After meeting with the neighbors, the proposed contract between V& E Enterprises and the city will go before the City Council for approval. Building plans for the new apartment complex and the rezoning of the property will also need to be approved by the Planning Board.
V&E Enterprises owner Vincent Maietta put a down payment of $10,000 on the property on Oct. 10, but the sale of the property was not disclosed until Wednesday, Oct. 23, after the city’s legal counsel had a chance to review the sale.
Calls to Maietta were not returned by the American Journal’s deadline Wednesday.
V&E Enterprises Inc. also owns property in South Portland, including a shopping center at Western Avenue and Gorham Road.
City documents indicate the plan is to convert the former school into one-, two- and three-bedroom apartments.
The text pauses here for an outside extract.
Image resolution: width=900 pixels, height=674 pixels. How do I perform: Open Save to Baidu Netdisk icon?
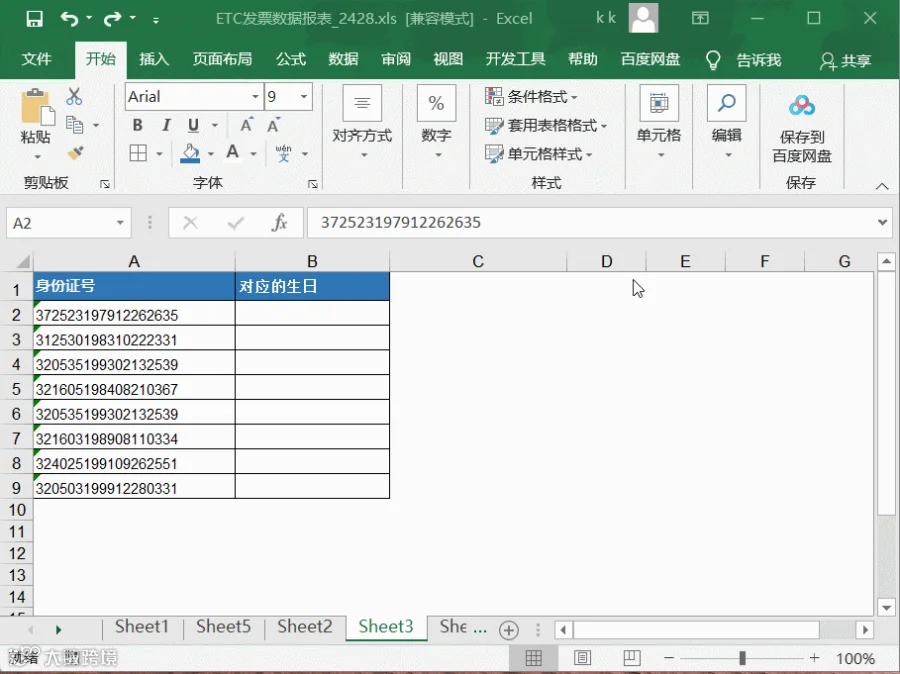pyautogui.click(x=801, y=106)
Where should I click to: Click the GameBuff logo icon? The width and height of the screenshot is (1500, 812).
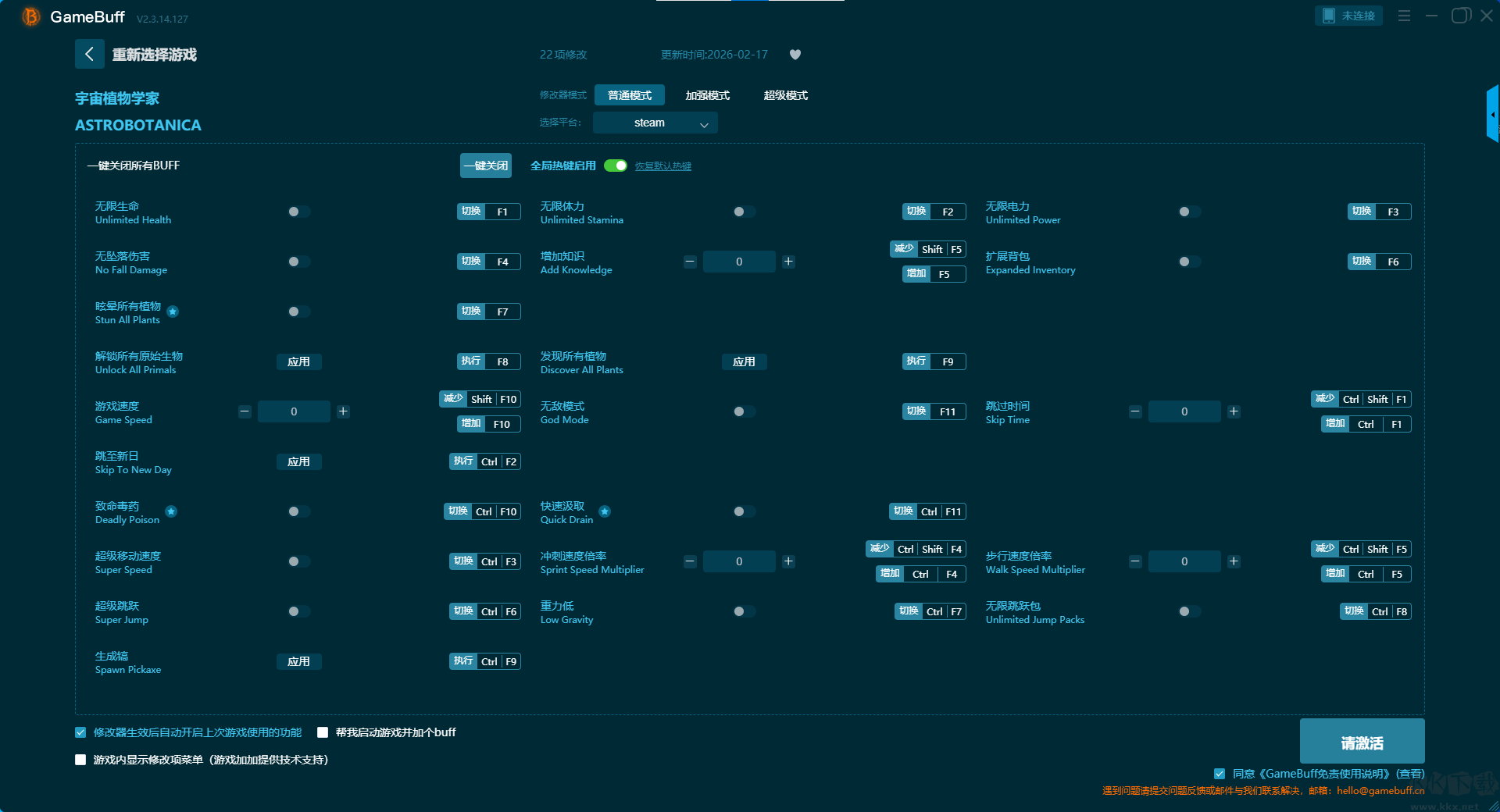coord(31,16)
Depending on the cost of the project, the school building may make up the base of the complex, with additional floors added, or the building could be razed and replaced with four or five smaller buildings scattered throughout the 9.5 acre lot.
According to Bill Baker, assistant city administrator for business and community relations, the additional market-value apartments would be beneficial for the city.
“I think housing in Westbrook is a hot prospect these days,” Baker said. “There is definitely a need for mixed-use development, including market-rate apartments, which I think will be a benefit to the city in the long run.”
Bryant said a 2,800-square-foot lot on Bridgton Road, once part of the Prides Corner Elementary School parcel, has been split off from the total property and will be sold separately.
According to Bryant, the city assessed the property and building at $851,200. He said some of the $200,000 difference between the sale price and the assessed value could be made up in the sale of the now separated parcel on Bridgton Road.
The school was built in 1950, and was renovated in 1965 and 1988. The Prides Corner building became city property during the summer of 2012, when the school department closed it as part of the reconfiguration plan that folded students, faculty and staff into the city’s remaining three elementary schools and sent fifth-graders to the new middle school. Superintendent Marc Gousse said the building was in need of $1 million in repairs or more just to keep it open for another school year. More renovations would have been needed after that, he said.
In 2012, it was estimated closing could save $500,000 or more in a year when the school department was dealing with a $3.7 million budget gap from the 2011-2012 budget.
Bryant has said the money from the sale of Prides Corner school was earmarked for improvements at another converted former school building, the Fred C. Wescott Community Center, which is in need of nearly $3 million in repairs for a new heating system, security, lighting and other issues.
Westbrook City Administrator Jerre Bryant, visiting the closed Prides Corner Elementary School on Tuesday, says he and city councilors will meet next Wednesdsay with the school’s neighbors to talk about a developer’s plan to convert it into apartments.